El entusiasmo por una película que se corre un poco de las fórmulas y de lo políticamente correcto ha llevado a afirmar, en muchos casos, que se trata de una obra maestra. En este sentido, una narración clásica, un guion sólido y algunas virtudes estéticas han colaborado para que la pieza cuente con una muy buena recepción.
Sin dudas, las facultades expresivas del actor principal son admirables y están entre los puntos altos del film. Lo mejor son los pequeños gestos, el rictus y la transformación del rostro que logra Phoenix a partir del deterioro de la salud mental de su personaje. Los movimientos de su cuerpo, salvo algunas contorsiones desmedidas, también constituyen el nivel superlativo de la composición.
El villano, archienemigo de Batman, es una efectiva excusa para plantear críticas sociales y políticas, por cierto, muy válidas. La película permite varias entradas, pero la del cuestionamiento al orden establecido es una de las más fértiles y amargas al mismo tiempo. En este sentido, el payaso de pelo verde es una víctima que se transforma en un criminal. Entonces, ahí reside el potencial del trabajo cinematográfico, es decir, en la ambigüedad del personaje que, por un lado, permite la empatía y, por otro, la repulsión.
La violencia no parece gratuita sino el síntoma de un desorden subjetivo que, de todos modos, no se puede justificar y, al mismo tiempo, producto de un descontento social que, en vez de dirigirse a la conquista de mayores libertades, se canaliza en la venganza. El catalizador del malestar termina siendo un psicópata.
A pesar de la justificada visión pesimista, la mayor fortaleza se encuentra en la impugnación al Estado de clase que margina a los desposeídos en beneficio de los poderosos y a la misma clase dominante que está dispuesta a cualquier cosa en función de su privilegio.
El planteo es legítimo y, tal vez, arriesgado. De todos modos, tanto los elogios vertidos como los rechazos suscitados parecen un poco excesivos. Sin desmerecer fortalezas técnicas y artísticas, la película no es novedosa en ninguna de sus dimensiones. El tema ya ha sido recorrido de un modo mucho más sórdido hace más de 40 años en, por ejemplo, Taxi Driver (Martin Scorsese, 1976).
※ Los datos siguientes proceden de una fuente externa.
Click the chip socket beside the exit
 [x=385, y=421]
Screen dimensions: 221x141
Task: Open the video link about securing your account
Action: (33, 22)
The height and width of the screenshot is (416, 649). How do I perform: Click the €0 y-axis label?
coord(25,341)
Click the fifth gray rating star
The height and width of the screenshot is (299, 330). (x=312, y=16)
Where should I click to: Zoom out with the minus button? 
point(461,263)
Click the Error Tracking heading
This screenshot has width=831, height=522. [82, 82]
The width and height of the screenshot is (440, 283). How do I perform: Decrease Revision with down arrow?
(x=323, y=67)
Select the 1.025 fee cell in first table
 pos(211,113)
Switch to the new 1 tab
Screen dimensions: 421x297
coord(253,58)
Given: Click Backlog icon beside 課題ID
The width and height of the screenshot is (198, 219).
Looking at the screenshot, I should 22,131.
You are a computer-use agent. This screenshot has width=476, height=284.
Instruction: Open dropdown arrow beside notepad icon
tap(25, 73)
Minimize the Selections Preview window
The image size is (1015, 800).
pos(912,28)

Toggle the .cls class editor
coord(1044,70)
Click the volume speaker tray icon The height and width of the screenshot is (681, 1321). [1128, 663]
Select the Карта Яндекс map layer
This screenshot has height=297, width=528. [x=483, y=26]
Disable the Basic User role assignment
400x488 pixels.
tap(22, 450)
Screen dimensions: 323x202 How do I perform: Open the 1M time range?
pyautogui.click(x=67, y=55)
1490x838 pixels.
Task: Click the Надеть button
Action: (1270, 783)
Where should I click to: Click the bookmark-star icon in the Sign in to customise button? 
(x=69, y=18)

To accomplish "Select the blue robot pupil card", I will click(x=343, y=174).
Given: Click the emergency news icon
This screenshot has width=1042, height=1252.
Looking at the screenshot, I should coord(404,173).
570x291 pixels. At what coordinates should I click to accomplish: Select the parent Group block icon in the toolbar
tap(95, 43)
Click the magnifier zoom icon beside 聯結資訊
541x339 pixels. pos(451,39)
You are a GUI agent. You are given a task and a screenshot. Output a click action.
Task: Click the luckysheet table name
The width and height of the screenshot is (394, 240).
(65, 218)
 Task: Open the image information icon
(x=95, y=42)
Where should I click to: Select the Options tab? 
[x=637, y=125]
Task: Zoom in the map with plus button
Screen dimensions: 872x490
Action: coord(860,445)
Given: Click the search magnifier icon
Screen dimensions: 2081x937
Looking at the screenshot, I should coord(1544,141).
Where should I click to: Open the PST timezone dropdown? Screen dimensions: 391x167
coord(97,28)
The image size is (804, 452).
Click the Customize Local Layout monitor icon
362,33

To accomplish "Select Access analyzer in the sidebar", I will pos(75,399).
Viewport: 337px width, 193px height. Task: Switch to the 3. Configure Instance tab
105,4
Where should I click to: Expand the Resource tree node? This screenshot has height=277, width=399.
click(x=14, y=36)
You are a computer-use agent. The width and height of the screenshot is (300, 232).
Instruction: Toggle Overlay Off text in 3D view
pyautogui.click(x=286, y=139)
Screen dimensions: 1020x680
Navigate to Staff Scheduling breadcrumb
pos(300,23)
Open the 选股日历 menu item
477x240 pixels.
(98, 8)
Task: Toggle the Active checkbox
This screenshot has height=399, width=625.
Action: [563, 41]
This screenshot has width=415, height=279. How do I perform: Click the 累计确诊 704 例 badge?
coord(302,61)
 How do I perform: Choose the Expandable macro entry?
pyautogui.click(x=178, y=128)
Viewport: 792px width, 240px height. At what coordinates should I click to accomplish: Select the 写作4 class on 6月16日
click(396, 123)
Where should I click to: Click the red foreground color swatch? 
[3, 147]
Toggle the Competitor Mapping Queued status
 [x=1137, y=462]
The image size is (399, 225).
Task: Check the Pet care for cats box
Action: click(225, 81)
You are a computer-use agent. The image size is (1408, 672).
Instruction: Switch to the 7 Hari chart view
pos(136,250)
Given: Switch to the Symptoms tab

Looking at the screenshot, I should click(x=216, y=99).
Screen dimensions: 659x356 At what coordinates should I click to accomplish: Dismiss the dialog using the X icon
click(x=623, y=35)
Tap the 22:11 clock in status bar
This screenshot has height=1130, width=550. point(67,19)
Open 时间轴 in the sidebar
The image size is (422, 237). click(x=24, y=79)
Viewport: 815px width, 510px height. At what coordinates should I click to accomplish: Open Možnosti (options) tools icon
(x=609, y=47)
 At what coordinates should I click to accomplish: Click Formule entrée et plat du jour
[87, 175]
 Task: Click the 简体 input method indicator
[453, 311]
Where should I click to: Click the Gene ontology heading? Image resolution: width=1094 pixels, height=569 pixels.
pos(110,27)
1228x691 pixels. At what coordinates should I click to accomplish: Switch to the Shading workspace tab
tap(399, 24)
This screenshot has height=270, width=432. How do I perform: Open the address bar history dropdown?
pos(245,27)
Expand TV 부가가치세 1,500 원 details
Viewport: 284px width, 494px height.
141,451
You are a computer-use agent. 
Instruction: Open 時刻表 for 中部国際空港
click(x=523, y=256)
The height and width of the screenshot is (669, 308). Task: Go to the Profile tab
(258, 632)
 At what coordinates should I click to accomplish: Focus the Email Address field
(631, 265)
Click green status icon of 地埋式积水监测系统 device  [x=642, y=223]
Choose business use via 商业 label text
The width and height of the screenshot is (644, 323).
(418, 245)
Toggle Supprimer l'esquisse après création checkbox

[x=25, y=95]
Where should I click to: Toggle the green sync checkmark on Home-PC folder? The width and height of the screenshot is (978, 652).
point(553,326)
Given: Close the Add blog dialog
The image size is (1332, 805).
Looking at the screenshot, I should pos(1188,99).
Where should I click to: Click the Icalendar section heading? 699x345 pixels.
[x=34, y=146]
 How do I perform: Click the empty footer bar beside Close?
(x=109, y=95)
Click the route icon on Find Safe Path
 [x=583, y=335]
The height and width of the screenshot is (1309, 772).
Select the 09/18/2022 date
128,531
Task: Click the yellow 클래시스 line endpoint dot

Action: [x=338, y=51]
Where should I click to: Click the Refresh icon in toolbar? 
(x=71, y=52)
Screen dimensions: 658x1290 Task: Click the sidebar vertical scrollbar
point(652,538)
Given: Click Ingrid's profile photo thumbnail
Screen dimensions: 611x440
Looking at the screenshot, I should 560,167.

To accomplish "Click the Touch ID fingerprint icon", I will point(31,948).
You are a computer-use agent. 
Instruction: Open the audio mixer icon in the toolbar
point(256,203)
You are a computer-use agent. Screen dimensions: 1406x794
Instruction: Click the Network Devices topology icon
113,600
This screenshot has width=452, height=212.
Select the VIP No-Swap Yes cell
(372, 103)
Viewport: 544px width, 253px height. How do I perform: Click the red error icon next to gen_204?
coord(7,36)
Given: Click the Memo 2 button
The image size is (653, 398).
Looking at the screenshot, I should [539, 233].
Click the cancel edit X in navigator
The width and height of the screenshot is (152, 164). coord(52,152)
Tampoco es un escándalo que vaya contra los supuestos culturales establecidos. No transita ningún terreno prohibido. Verla es una buena experiencia. Tiene algo para entregar a los espectadores, pero no posee el vigor para convertirse en un mojón de la historia. Aunque se intente revestirlo de realismo y gravedad, el Guasón no llega a atravesar la frontera a las que acceden las glorias del cine.